I have worked in many environments in the Public-, Private- and Third Sectors and none had their act together on Mental Health apart from a Disabled People’s User-Led Organisation which took a sufficiently enlightened view towards Mental Health and sought to support as much as possible that I felt empowered enough during my 6 months there that I never needed to call upon them to support me because I felt it was there and my productivity remained pleasingly constant for all parties. Most organisations however enlightened they may like to portray themselves, whether or not they believe their own rhetoric, when it comes to issues of disability are only interested in covering their own backsides, the risk aversion runs to simply ensuring they cannot be sued.

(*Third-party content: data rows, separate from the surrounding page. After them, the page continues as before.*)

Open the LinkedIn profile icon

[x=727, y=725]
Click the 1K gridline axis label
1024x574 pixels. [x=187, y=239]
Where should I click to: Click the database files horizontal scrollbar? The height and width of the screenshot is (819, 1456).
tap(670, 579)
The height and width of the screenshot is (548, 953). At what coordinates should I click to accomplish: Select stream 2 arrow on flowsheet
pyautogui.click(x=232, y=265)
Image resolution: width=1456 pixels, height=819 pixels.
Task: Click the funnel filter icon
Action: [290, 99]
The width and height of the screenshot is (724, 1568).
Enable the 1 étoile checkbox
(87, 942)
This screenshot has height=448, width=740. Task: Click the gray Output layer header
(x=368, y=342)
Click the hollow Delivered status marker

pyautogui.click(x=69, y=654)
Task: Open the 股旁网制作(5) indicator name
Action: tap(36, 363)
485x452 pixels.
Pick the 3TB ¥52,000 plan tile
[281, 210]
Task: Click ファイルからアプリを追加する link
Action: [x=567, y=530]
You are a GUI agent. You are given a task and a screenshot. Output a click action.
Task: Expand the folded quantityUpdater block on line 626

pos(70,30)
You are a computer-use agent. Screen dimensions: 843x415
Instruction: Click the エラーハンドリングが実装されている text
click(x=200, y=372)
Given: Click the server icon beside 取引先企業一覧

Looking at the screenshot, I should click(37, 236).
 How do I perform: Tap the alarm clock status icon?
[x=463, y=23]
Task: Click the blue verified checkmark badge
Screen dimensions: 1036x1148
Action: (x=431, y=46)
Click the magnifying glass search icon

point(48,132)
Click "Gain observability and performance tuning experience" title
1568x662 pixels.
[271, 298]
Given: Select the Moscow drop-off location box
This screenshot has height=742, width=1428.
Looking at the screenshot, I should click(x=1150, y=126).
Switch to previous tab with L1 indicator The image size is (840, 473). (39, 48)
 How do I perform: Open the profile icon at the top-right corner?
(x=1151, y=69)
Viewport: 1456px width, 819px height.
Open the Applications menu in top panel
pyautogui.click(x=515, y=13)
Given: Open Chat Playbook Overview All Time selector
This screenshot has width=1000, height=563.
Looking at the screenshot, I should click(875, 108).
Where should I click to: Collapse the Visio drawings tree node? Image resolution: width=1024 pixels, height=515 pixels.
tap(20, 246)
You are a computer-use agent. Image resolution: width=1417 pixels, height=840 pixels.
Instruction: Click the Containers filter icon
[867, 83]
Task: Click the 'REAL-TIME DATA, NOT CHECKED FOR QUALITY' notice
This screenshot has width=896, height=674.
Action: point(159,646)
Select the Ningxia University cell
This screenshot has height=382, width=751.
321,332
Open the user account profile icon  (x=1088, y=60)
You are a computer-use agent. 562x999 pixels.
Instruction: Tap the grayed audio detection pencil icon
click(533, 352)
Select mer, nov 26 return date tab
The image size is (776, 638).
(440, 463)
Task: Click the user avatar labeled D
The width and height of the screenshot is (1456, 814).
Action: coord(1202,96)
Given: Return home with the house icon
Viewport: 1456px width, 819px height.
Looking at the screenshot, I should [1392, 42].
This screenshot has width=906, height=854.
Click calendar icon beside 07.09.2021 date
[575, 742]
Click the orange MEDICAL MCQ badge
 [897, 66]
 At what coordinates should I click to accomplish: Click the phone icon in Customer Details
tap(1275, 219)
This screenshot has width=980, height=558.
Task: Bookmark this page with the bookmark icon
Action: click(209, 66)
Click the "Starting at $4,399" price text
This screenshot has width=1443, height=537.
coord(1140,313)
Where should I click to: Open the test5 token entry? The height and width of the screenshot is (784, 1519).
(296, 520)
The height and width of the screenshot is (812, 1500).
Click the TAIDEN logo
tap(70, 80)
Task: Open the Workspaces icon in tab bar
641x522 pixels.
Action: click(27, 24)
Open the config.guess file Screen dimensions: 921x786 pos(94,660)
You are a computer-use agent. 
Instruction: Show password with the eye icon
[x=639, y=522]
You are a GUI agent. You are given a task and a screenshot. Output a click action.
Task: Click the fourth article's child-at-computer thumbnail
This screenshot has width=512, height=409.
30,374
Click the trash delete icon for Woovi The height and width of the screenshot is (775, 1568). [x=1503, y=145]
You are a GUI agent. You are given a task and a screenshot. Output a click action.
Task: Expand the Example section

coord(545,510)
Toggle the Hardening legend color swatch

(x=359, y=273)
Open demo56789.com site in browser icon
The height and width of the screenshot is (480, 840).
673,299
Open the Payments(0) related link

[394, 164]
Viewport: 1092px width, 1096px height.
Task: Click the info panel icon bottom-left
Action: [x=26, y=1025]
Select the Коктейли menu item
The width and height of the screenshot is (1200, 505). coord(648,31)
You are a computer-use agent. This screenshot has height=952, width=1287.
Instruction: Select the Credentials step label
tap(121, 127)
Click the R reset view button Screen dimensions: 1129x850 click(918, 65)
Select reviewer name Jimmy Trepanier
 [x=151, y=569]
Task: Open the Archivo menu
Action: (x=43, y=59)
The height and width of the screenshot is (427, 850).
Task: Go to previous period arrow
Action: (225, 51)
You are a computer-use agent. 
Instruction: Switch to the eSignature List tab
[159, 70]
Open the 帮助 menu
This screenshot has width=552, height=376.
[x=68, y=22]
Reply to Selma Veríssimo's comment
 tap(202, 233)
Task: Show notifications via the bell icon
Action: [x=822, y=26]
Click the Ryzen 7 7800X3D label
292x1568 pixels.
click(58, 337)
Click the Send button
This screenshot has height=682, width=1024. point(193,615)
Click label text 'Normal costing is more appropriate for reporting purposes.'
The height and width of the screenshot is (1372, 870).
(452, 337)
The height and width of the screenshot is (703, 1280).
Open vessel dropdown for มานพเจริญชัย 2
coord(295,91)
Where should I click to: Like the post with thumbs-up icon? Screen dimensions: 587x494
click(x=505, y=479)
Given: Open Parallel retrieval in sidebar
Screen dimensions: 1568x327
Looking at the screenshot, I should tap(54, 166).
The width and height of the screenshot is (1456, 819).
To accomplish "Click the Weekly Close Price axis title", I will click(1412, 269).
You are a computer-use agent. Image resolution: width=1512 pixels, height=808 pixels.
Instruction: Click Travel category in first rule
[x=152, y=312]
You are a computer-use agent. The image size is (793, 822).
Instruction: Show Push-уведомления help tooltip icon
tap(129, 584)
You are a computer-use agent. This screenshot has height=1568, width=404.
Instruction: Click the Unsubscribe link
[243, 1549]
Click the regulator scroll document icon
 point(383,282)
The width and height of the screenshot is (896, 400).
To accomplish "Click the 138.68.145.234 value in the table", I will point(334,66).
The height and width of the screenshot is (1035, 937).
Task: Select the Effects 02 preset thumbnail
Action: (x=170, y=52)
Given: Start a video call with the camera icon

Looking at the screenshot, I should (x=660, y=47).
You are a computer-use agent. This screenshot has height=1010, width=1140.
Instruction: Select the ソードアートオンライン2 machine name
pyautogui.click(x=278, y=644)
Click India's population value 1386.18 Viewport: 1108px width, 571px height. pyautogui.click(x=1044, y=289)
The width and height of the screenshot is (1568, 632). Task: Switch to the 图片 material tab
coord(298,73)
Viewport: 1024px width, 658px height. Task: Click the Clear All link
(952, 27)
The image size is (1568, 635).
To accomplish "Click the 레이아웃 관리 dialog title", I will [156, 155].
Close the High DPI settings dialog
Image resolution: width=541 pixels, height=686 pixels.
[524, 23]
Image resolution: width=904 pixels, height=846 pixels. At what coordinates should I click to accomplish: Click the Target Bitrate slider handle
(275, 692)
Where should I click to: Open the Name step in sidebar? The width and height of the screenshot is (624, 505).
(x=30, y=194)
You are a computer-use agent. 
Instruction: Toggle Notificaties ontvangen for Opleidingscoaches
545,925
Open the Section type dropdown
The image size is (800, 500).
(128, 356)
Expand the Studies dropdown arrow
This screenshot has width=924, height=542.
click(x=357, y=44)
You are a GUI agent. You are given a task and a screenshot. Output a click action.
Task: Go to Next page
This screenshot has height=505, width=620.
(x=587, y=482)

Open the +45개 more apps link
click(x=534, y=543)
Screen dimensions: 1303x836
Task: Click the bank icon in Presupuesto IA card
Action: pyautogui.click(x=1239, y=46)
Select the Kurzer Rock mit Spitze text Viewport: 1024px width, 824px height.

What worries me most is that although I know my rights and am not afraid to exercise them I also know when to hold ’em and when to fold ’em, I know certain battles that aren’t worth fighting and other times when a point of principle has to be held firm and that the former usually vastly outnumber the latter. Yet I have found the working world to be intransigent to the point of belligerence, the ignorance and lack of compassion is astounding even when it becomes clear (and not by ramming it down someone’s throat). I have tried to work to help better things but invariably been seen as someone being difficult to the point where it has made my position untenable on more than one occasion. By and large I have managed to just about stay in work but it has not been at all easy. I worry for the others who are not so bolshy, who for reasons of childcare or accommodation simply cannot afford to fold and have to trudge through the anguish and take it again and again. The long term implications of this are huge and I believe ultimately will lead to the premature death of a great many people who did nothing more than try to keep going in the face of it all.